Modifying the VC runtime to get better heap allocation stack traces

Today I was trying to track down some – how can I put this politely – “unusual” memory usage in some unmanaged code running inside Excel. I broke out WinDbg and tried the usual suspects to get an idea of how memory was being used. Unfortunately, the way that msvcr80.dll is built stopped me from getting decent stack traces for the allocations, so I decided to try and rebuild it with a fix to remedy the situation.

Collecting stack traces

One of the most helpful things the heap manager can do for you when investigating memory issues is to capture stack traces for each heap allocation. You can enable the “collect stack traces” heap flag using the gflags GUI or from within WinDbg:

0:006> !gflag +ust
Current NtGlobalFlag contents: 0x00001040
    hpc - Enable heap parameter checking
    ust - Create user mode stack trace database

This means that for each heap block (one located at 0x0bbf7308 in this case), you can see where it was allocated by using the -a (show all information) option:

0:006> !heap -p -a 0bbf7308 
    address 0bbf7308 found in
    _HEAP @ a630000
      HEAP_ENTRY Size Prev Flags    UserPtr UserSize - state
        0bbf7308 0073 0000  [07]   0bbf7310    00380 - (busy)
        Trace: 401c
        7c96d6dc ntdll!RtlDebugAllocateHeap+0x000000e1
        7c949d18 ntdll!RtlAllocateHeapSlowly+0x00000044
        7c91b298 ntdll!RtlAllocateHeap+0x00000e64
        78134333 MSVCR80!malloc+0x00000077

But the obvious problem with this is that the stack trace always stops at malloc.
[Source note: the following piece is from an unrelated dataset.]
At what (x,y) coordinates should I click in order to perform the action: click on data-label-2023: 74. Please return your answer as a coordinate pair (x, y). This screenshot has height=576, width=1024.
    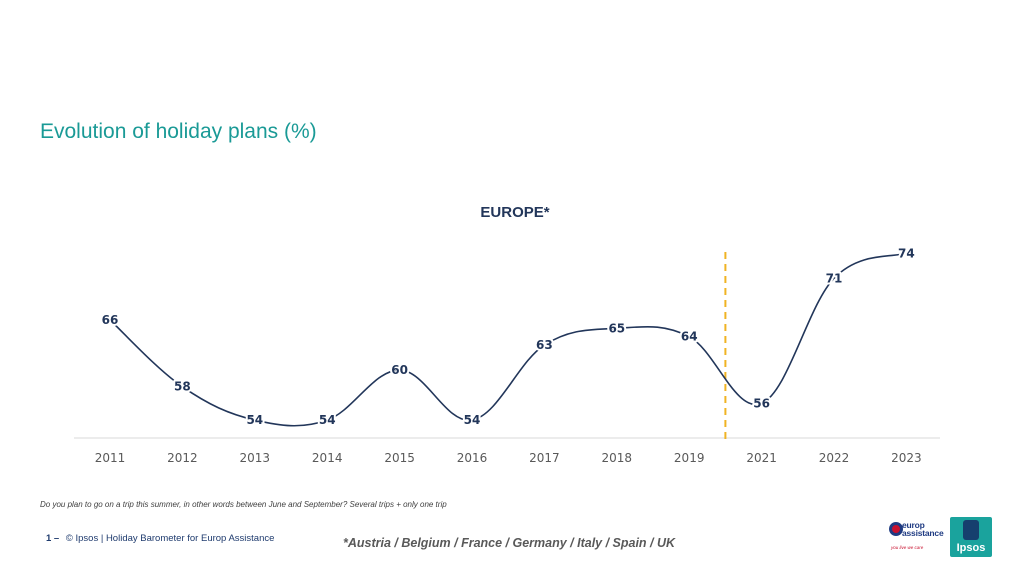
    Looking at the image, I should click on (906, 253).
Something’s allocating some memory? You don’t say…

It turns out that this is a well understood and documented issue with the Microsoft VC++ runtime, variously known as msvcrt, msvcr70, msvcr71, msvcr80, msvcr90, etc. Unfortunately they’re all built using the stack frame pointer omission optimisation. Well they’re built with the -O1 (favour small code) option, which implies -Oy. This means that the fast stack-walking algorithm the heap manager uses stops at functions without a return address. The only way to get a decent trace in this situation would be to use the DbgHelp API along with the .pdb files, which would be far too slow to do at each allocation site.

“Fixing” it

So, given that the source for the runtime library ships as part of Visual Studio, maybe it would be possible to build it without the -Oy option?

My first attempt at building it failed miserably with errors like:

NMAKE : fatal error U1073: don't know how to make 'build\intel\mt_obj\startup.lib'

Luckily this excellent page helped me get past this to a point where I could actually get a DLL built.

The next stage was to modify the build scripts to use different compiler switches. This was simply a case of changing line 69 of makefile.sub from:
CFLAGS=$(CFLAGS) -O1
to:
CFLAGS=$(CFLAGS) -O1 -Oy-

I thought I may have to also modify the build scripts to output a version of the DLL with the same name as the file I was replacing, msvcr80.dll, directly, in case there were internal references to the name in embedded manifests. There’s a section at the top of the build script for choosing a name for your private version of the library, but it strongly discourages use of the “reserved” MSVC* names. Luckily it turns out not to be necessary; the DLL is constructed in such a way as to be rename-able without any ill effects. I could build _sample_.dll (the default output name) and simply copy it to the destination directory in the SxS tree (C:\WINNT\WinSxS\x86_Microsoft.VC80.CRT_1fc8b3b9a1e18e3b_8.0.50727.3053_x-ww_b80fa8ca) and rename it.

Result

Now I get the expected full stack trace (names have been changed to protect the innocent):

0:006> !heap -p -a 0bbf7308 
    address 0bbf7308 found in
    _HEAP @ a630000
      HEAP_ENTRY Size Prev Flags    UserPtr UserSize - state
        0bbf7308 0073 0000  [07]   0bbf7310    00380 - (busy)
        Trace: 401c
        7c96d6dc ntdll!RtlDebugAllocateHeap+0x000000e1
        7c949d18 ntdll!RtlAllocateHeapSlowly+0x00000044
        7c91b298 ntdll!RtlAllocateHeap+0x00000e64
        78134333 MSVCR80!malloc+0x00000077
        7816207f MSVCR80!operator new+0x0000001d
        fa92336 leakydll!std::allocator,std::allocator > > >::allocate+0x00000016
        fa9879b leakydll!std::vector >::resize+0x0000005b
        ...
        ...etc...

That’ll make it much easier to work out what’s happening and who’s responsible. Of course, you should be careful with this modified version. Only use it on development machines, and make sure it doesn’t escape into the wild: with great power comes great responsibility.